> Actions to take:
a - Reproduce the passage below on Russia's sale of the S-300 system to Iran, from "The Russians will" up to and including "and hazardous scenario.".
b - Carry on the article below about Russia's planned S-300 delivery to Iran, starting right after its final sentence.

> Text excerpt:
As Russia plans to supply Iran with advanced missiles, the Clarion Project examines the likely knock-on effects of the deal for the U.S. and its allies.
The U.S., Germany and Israel condemned Russia's announcement that it will change course and sell the advanced S-300 air and missile defense system to Iran. Anonymous officials are relaying feelings of near panic to various press outlets, saying the delivery of the system would essentially eliminate the military option to stop Iran from obtaining nuclear weapons.
Russia repeatedly threatened to sell the system to Iran and Syria since 2007 but relented under Western pressure. The Iranian regime even sued Russia for $4 billion for going back on its agreement to deliver the system. Russia's formal announcement and request that Iran drop the lawsuit indicates Moscow is genuine in its stated intention to deliver the system.
The Russians will reportedly be paid $800 million by Iran for the system. Its advanced abilities include targeting 24 missiles or 30 aircraft simultaneously; a reach of 19 miles into the air and a distance of 155 miles. It can intercept aircraft, cruise missiles and ballistic missiles. Russia has already trained Iranian Revolutionary Guards Corps personnel in how to use it.
Earlier, Israel strongly suggested delivery of the S-300 system to Syria was a red line and it would be attacked before it became operational. It is widely assumed the same standard would apply to Iran because a potential strike on its nuclear program is already a very complicated and hazardous scenario.
The Daily Beast's headline declares the system "could make U.S. attacks on Iran nearly impossible." If the system terrifies U.S. officials, then the fear of Israeli officials must be exponentially greater because of their government's more limited military capabilities.

> Information provided:
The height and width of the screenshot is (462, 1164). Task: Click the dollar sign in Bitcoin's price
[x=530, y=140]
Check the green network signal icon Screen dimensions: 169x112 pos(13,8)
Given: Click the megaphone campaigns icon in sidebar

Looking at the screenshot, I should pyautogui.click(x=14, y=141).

* * *

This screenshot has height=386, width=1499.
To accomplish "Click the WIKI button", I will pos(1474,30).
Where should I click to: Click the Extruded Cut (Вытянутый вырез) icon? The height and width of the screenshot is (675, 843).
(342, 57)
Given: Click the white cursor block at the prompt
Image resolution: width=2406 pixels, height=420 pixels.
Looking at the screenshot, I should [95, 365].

> Answers to the exercise:
a -
The Russians will reportedly be paid $800 million by Iran for the system. Its advanced abilities include targeting 24 missiles or 30 aircraft simultaneously; a reach of 19 miles into the air and a distance of 155 miles. It can intercept aircraft, cruise missiles and ballistic missiles. Russia has already trained Iranian Revolutionary Guards Corps personnel in how to use it.
Earlier, Israel strongly suggested delivery of the S-300 system to Syria was a red line and it would be attacked before it became operational. It is widely assumed the same standard would apply to Iran because a potential strike on its nuclear program is already a very complicated and hazardous scenario.

b -
"[The S-300 is] a complete game changer for all fourth-gen[eration] aircraft. That thing is a beast and you don't want to get near it," a senior Marine Corps aviator told the publication.
A senior Air Force commander said it "essentially makes Iran attack-proof by Israel and almost any country" without fifth-generation aircraft like the F-35. The U.S. has sold the F-35 to Israel but those aircraft may not be able to destroy important targets buried deep underground like the Fordow site.
The issue isn't only feasibility but cost. The S-300 makes the risk to pilots dramatically higher. Military experts interviewed by the Daily Beast said a U.S. attack using the most advanced aircraft is possible but "extremely difficult," particularly because of the S-300's mobility. It is launched from a truck, making it difficult to locate.
Other sources disagree that the S-300 eliminates the military option and assume the U.S. and Israel have studied the system enough to adequately prepare for it. An anonymous official linked to Russia's Defense Ministry told a reporter in 2013 the Israelis "likely have a million ways to combat the S-300 electronically."
That statement, however, relies purely on optimistic speculation. There is no open-source information that Israel or the U.S. have covert capabilities that could neutralize the S-300.
Russia's announcement adds a second timeline to the one that we all hear about regarding Iran's nuclear "breakout" capacity. The West must now count down the days to when the military option is neutralized by the S-300 or, at the least, made much more costly.
Iran says it expects Russia to deliver the system this year, but that is not confirmed from the Russian side. A Russian official said it will take at least six months. One Russian expert estimated we won't see the system in Iran for at least a year and a half. Additional time is needed to install and activate it.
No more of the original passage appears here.